Each reflector has a gold wire coming off it leading to a buried capsule containing your messsage etched in metal foil, layered with a different metal so the whole thing doesn't just weld together.

If I couldn't get to the moon my second choice would be to head to Namibia and hope the desert there already exists.

If so I would go to a point deep in the desert and bury several message capsules. I would then make a ring around this many miles out. Drill a deep hole, place in it a tube. On the bottom is a lump of U-235, on the top is another lump. There is a support holding that upper lump that has radioactive material incorporated into it such that the decay slowly weakens the support. Calibrate these to break in 64 million years. (Of course this won't be perfect, the actual failures will occur over time. If you can be precise enough edge it closer to 65 million years) If the tube is undamaged when the support breaks there is a decent chance you get a nuclear detonation.

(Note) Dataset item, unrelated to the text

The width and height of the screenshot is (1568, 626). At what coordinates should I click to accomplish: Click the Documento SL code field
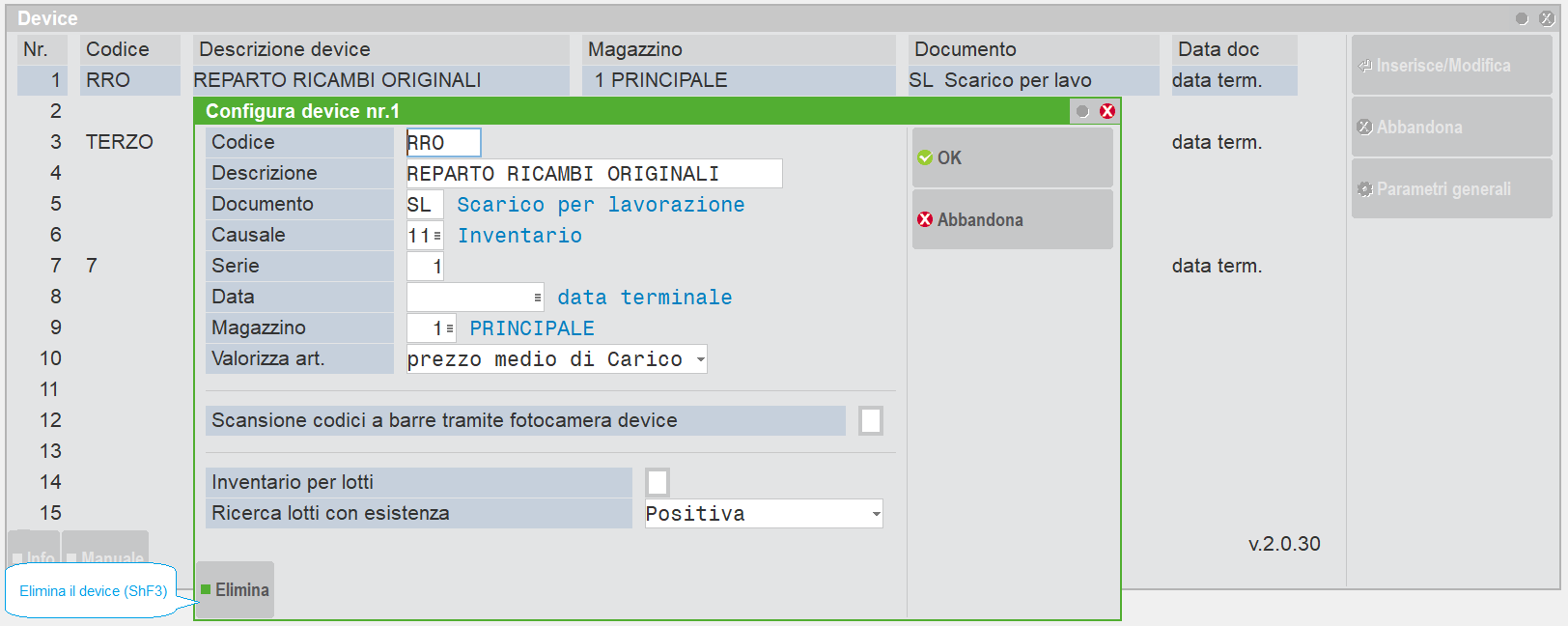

(BTW, for those who think you need something more complex: This is not a reliable bomb, you have a decent chance of a fizzle. It also must be U-235, a Pu-239 bomb like this is a certain fizzle, not to mention that your Pu-239 bomb will have long since decayed. However, if even one explodes it will be noted and fizzles will be found.)

In time somebody is going to discover the remains of your bombs. While natural nuclear reactors exist there's no known way to get a natural nuclear detonation. Thus even the discovery of one bomb crater (remember, the craters aren't all that old, they'll be much more visible than anything you did 65 million years ago) proves intelligence at work and would trigger a major effort to figure out what's up. If you get three detonations you provide an indication of the location of your buried messages.

$\endgroup$
  • 1
    $\begingroup$ Difficult but incredibly clever. +1 $\endgroup$ – Zxyrra Dec 9 '16 at 4:20
  • 1
    $\begingroup$ Why all the way out to the Moon? Put the retro-reflector in an Earth orbit instead. Also make some of the faces non-reflective, and rotate it. You will have a passive blinking beacon in orbit. This will attract attention. $\endgroup$ – MichaelK Dec 9 '16 at 10:35
  • 1
    $\begingroup$ @MichaelKarnerfors If you leave it in orbit it's much more likely to end up knocked out of orbit at some point. And there's no guarantee anyone will shine a laser on it if it's in orbit. A radar retroreflector will have a much shorter range limit than an optical one and if you don't put it awfully high it's going to come down in the intervening 65 million years. $\endgroup$ – Loren Pechtel Dec 9 '16 at 21:24
7
$\begingroup$

This was originally posted to the Puzzling SE, which means that the poster has a specific answer in mind.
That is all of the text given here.